Are you inspired by statements like that? I know I’m not. But, of course, I still make them all the time — in worship ministry and otherwise:


“I’m going to workout two times every day.”


“I’m never eating sweets again.”


“I’m going to save $[unreasonably large number] every month.”


Such bold resolutions rarely come to fruition, but we continue making them. Why? Part of the reason may be the false assumption that we need to change everything at once.


Perhaps you’re currently at the NAD Pastoral Family Convention in Austin and all the great workshops are leaving you feeling more burdened with good ideas than invigorated. Welcome to the club. I know few people who are short on good ideas and many who wonder how they can possibly implement those they already have.


Here is a simple but transformative suggestion:


If you want to experience radical, positive change in your worship ministry, start by changing just one thing. 


The truth is that sustainable, radical change is often the cumulative effect of small changes, consistently maintained over a long period of time.

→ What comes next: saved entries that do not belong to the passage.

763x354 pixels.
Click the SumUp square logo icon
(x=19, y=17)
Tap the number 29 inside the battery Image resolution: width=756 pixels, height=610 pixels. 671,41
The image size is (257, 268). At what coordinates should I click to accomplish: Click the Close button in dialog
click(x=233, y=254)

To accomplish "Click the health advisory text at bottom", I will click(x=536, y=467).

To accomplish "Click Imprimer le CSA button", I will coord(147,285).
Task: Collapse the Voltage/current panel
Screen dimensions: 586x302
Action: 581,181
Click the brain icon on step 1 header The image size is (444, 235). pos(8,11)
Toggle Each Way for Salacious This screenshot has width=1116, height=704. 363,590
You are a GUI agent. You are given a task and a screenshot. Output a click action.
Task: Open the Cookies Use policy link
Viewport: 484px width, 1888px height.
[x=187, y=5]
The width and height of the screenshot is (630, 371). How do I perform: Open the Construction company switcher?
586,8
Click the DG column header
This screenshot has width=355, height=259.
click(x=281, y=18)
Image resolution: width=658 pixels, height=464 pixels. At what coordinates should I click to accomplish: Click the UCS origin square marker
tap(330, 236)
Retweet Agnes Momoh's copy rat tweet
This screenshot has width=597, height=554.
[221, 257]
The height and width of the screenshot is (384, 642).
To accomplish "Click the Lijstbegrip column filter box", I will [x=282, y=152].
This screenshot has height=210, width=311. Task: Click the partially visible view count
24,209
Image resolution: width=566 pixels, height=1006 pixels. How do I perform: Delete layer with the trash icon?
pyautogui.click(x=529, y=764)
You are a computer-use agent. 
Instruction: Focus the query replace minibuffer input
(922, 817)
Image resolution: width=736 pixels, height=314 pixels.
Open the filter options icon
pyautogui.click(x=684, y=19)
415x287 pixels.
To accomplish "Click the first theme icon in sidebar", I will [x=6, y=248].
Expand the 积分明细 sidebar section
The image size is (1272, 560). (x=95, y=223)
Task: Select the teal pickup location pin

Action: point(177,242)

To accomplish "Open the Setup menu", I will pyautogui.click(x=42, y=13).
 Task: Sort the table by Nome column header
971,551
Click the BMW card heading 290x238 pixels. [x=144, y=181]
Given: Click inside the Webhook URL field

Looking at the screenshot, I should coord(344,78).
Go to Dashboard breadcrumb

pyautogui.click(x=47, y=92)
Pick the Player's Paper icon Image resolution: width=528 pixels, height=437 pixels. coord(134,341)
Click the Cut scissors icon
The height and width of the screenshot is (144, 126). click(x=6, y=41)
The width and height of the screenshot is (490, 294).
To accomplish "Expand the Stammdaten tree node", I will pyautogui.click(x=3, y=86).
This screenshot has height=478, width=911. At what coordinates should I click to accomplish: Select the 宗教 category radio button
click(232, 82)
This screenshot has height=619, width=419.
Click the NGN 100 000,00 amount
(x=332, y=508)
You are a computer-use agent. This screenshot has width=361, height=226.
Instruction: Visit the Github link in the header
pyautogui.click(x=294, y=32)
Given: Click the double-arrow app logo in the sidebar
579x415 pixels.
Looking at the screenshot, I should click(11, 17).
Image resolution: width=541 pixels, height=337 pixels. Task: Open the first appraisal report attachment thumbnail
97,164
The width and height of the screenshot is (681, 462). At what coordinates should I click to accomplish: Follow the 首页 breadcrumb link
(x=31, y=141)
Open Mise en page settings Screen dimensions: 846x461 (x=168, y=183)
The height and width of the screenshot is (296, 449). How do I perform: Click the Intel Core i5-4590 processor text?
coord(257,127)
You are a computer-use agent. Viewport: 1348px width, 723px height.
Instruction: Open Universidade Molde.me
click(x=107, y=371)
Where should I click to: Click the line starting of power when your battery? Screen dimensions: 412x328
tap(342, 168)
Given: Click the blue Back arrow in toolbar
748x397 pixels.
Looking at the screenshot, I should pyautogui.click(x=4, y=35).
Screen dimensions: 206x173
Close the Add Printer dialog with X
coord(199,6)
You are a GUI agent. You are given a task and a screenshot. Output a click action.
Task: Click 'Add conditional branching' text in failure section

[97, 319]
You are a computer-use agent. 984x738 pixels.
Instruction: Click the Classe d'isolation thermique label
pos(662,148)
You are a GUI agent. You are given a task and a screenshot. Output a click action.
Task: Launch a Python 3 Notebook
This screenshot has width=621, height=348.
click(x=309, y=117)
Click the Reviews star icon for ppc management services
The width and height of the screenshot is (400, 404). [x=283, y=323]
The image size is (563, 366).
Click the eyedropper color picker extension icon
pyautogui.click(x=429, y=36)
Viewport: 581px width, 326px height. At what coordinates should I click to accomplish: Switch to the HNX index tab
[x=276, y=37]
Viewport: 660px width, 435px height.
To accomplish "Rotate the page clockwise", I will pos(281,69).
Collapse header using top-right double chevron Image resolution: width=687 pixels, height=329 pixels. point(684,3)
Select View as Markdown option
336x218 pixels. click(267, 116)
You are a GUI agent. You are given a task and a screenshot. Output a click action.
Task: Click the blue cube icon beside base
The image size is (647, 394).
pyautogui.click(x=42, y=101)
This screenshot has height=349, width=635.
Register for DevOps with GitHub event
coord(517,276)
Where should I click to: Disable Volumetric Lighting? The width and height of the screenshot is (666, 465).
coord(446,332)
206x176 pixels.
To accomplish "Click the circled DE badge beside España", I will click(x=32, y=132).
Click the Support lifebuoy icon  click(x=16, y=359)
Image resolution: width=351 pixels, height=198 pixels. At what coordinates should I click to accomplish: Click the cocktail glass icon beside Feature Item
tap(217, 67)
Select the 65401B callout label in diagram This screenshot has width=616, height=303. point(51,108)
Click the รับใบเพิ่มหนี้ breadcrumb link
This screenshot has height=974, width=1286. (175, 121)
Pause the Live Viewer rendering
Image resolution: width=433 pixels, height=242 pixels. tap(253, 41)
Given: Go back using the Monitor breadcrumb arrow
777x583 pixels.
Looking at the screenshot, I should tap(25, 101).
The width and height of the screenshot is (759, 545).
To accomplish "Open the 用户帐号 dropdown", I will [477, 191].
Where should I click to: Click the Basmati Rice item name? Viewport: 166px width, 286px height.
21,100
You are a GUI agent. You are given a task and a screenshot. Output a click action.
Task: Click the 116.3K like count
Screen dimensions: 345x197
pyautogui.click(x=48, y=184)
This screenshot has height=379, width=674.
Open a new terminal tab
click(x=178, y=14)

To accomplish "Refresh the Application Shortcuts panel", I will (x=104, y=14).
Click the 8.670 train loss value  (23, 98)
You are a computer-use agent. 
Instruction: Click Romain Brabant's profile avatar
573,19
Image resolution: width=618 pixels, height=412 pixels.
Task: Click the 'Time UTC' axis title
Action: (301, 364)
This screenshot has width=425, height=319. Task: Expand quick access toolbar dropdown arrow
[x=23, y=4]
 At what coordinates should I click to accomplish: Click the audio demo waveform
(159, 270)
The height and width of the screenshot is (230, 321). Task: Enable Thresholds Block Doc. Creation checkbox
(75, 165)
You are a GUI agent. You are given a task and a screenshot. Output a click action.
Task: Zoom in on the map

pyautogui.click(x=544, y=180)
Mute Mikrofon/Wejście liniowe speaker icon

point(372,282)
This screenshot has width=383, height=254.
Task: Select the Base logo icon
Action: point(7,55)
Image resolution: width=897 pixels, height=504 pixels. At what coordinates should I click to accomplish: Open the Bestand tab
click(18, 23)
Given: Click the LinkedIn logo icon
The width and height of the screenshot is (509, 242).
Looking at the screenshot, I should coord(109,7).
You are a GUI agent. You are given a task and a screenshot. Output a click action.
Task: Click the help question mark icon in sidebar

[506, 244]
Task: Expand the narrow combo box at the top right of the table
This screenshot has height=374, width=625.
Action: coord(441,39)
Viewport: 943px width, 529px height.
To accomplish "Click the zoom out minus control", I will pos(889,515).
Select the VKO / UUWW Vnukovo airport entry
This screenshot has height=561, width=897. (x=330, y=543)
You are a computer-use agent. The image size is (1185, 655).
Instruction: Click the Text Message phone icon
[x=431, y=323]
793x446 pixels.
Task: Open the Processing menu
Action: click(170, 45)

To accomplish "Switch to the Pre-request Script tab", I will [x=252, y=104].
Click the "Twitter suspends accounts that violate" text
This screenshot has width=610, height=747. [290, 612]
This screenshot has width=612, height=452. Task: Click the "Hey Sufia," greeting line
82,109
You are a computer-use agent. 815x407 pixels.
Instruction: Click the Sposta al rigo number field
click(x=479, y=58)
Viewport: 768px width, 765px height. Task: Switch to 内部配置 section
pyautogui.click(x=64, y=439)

Working out twice a day, for example, may be good if you have that kind of time. But a 20-minute walk every day sounds a lot more doable. And if you keep it up for year, the practice could yield radical cumulative results.


In our impatience, we tend to seek quick and drastic solutions that are, in fact, so immense we never get around to implementing them. And even when we do, we find them difficult to sustain. 


Instead, identify — in collaboration with your worship ministry team — one small but important change you could make in your congregation’s worship service or planning process. Implement that change this coming week and — assuming it’s effective — commit to maintaining that one change for the next several weeks. I suspect the cumulative effect will be more significant than you expected. 


In my congregation, we recently made a small but consequential change. We started holding our Sabbath morning pre-service participant meeting and prayer 20 minutes earlier. It was hardly a radical move, but the extra time has, in fact, radically changed the state of mind of those leading worship from the platform. A stressful, frantic atmosphere has been supplanted by calm focus on the important ministry of pointing the gathered worshippers’ attention to Christ. 


Jesus says, “My yoke is easy and My burden is light.” (Matt 11:30) It’s likely that what’s truly weighing us down are not Jesus’ expectations but our own. May we be encouraged and patient as God transforms us and the worship services in our congregations in ways that — while not always swift — are cumulatively radical and redemptive.